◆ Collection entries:
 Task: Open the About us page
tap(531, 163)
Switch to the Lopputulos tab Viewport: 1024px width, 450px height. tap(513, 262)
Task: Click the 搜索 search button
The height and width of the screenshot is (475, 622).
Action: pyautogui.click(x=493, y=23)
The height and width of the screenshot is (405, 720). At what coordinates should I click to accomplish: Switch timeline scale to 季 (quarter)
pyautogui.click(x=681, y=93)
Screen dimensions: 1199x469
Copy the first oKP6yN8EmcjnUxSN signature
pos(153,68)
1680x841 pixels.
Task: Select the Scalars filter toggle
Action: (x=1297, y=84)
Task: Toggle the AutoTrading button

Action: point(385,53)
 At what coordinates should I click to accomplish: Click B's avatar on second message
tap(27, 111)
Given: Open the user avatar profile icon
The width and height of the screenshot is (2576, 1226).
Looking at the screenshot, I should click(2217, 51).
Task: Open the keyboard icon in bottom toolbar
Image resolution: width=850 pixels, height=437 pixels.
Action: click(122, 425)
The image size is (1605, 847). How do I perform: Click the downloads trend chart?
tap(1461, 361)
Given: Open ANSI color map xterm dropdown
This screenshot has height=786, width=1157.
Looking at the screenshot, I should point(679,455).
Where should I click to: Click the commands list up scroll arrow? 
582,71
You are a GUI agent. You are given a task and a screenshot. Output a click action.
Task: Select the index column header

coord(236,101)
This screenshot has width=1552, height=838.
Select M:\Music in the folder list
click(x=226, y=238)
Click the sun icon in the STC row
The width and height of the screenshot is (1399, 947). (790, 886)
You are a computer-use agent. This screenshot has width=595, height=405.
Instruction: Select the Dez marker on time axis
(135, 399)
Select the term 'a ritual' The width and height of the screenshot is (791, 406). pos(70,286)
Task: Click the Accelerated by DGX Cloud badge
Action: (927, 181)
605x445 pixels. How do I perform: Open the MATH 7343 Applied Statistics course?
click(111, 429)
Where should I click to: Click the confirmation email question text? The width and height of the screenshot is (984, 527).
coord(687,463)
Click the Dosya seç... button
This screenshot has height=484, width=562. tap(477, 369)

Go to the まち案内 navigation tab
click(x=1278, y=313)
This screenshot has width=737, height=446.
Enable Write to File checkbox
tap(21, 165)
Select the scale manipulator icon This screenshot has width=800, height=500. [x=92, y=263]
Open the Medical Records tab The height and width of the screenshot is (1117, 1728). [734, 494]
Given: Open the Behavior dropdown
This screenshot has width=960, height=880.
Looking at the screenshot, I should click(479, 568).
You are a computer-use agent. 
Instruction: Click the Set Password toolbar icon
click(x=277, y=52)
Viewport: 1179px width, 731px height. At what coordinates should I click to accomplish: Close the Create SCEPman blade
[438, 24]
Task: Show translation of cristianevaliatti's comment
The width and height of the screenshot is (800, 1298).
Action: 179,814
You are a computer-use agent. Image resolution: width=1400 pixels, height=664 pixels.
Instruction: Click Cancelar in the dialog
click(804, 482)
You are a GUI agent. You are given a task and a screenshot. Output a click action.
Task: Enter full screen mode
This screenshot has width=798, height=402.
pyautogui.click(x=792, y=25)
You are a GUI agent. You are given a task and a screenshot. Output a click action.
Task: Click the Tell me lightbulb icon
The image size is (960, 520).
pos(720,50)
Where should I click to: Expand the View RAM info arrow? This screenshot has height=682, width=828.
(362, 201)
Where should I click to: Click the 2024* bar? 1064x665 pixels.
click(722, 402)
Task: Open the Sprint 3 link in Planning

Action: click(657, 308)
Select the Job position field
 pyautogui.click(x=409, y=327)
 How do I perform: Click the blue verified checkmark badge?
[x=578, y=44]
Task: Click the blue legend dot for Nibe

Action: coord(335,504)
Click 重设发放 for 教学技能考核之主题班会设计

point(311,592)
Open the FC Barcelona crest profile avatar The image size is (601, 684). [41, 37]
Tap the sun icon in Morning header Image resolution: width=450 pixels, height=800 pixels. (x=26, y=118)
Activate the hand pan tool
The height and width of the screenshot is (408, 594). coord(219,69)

◆ What the exercise asks: The response should be an exact copy of every line above.

◆ Written answer:
 Task: Open the About us page
tap(531, 163)
Switch to the Lopputulos tab Viewport: 1024px width, 450px height. tap(513, 262)
Task: Click the 搜索 search button
The height and width of the screenshot is (475, 622).
Action: pyautogui.click(x=493, y=23)
The height and width of the screenshot is (405, 720). At what coordinates should I click to accomplish: Switch timeline scale to 季 (quarter)
pyautogui.click(x=681, y=93)
Screen dimensions: 1199x469
Copy the first oKP6yN8EmcjnUxSN signature
pos(153,68)
1680x841 pixels.
Task: Select the Scalars filter toggle
Action: (x=1297, y=84)
Task: Toggle the AutoTrading button

Action: point(385,53)
 At what coordinates should I click to accomplish: Click B's avatar on second message
tap(27, 111)
Given: Open the user avatar profile icon
The width and height of the screenshot is (2576, 1226).
Looking at the screenshot, I should click(2217, 51).
Task: Open the keyboard icon in bottom toolbar
Image resolution: width=850 pixels, height=437 pixels.
Action: click(122, 425)
The image size is (1605, 847). How do I perform: Click the downloads trend chart?
tap(1461, 361)
Given: Open ANSI color map xterm dropdown
This screenshot has height=786, width=1157.
Looking at the screenshot, I should point(679,455).
Where should I click to: Click the commands list up scroll arrow? 
582,71
You are a GUI agent. You are given a task and a screenshot. Output a click action.
Task: Select the index column header

coord(236,101)
This screenshot has width=1552, height=838.
Select M:\Music in the folder list
click(x=226, y=238)
Click the sun icon in the STC row
The width and height of the screenshot is (1399, 947). (790, 886)
You are a computer-use agent. This screenshot has width=595, height=405.
Instruction: Select the Dez marker on time axis
(135, 399)
Select the term 'a ritual' The width and height of the screenshot is (791, 406). pos(70,286)
Task: Click the Accelerated by DGX Cloud badge
Action: (927, 181)
605x445 pixels. How do I perform: Open the MATH 7343 Applied Statistics course?
click(111, 429)
Where should I click to: Click the confirmation email question text? The width and height of the screenshot is (984, 527).
coord(687,463)
Click the Dosya seç... button
This screenshot has height=484, width=562. tap(477, 369)

Go to the まち案内 navigation tab
click(x=1278, y=313)
This screenshot has width=737, height=446.
Enable Write to File checkbox
tap(21, 165)
Select the scale manipulator icon This screenshot has width=800, height=500. [x=92, y=263]
Open the Medical Records tab The height and width of the screenshot is (1117, 1728). [734, 494]
Given: Open the Behavior dropdown
This screenshot has width=960, height=880.
Looking at the screenshot, I should click(479, 568).
You are a computer-use agent. 
Instruction: Click the Set Password toolbar icon
click(x=277, y=52)
Viewport: 1179px width, 731px height. At what coordinates should I click to accomplish: Close the Create SCEPman blade
[438, 24]
Task: Show translation of cristianevaliatti's comment
The width and height of the screenshot is (800, 1298).
Action: 179,814
You are a computer-use agent. Image resolution: width=1400 pixels, height=664 pixels.
Instruction: Click Cancelar in the dialog
click(804, 482)
You are a GUI agent. You are given a task and a screenshot. Output a click action.
Task: Enter full screen mode
This screenshot has width=798, height=402.
pyautogui.click(x=792, y=25)
You are a GUI agent. You are given a task and a screenshot. Output a click action.
Task: Click the Tell me lightbulb icon
The image size is (960, 520).
pos(720,50)
Where should I click to: Expand the View RAM info arrow? This screenshot has height=682, width=828.
(362, 201)
Where should I click to: Click the 2024* bar? 1064x665 pixels.
click(722, 402)
Task: Open the Sprint 3 link in Planning

Action: click(657, 308)
Select the Job position field
 pyautogui.click(x=409, y=327)
 How do I perform: Click the blue verified checkmark badge?
[x=578, y=44]
Task: Click the blue legend dot for Nibe

Action: coord(335,504)
Click 重设发放 for 教学技能考核之主题班会设计

point(311,592)
Open the FC Barcelona crest profile avatar The image size is (601, 684). [41, 37]
Tap the sun icon in Morning header Image resolution: width=450 pixels, height=800 pixels. (x=26, y=118)
Activate the hand pan tool
The height and width of the screenshot is (408, 594). coord(219,69)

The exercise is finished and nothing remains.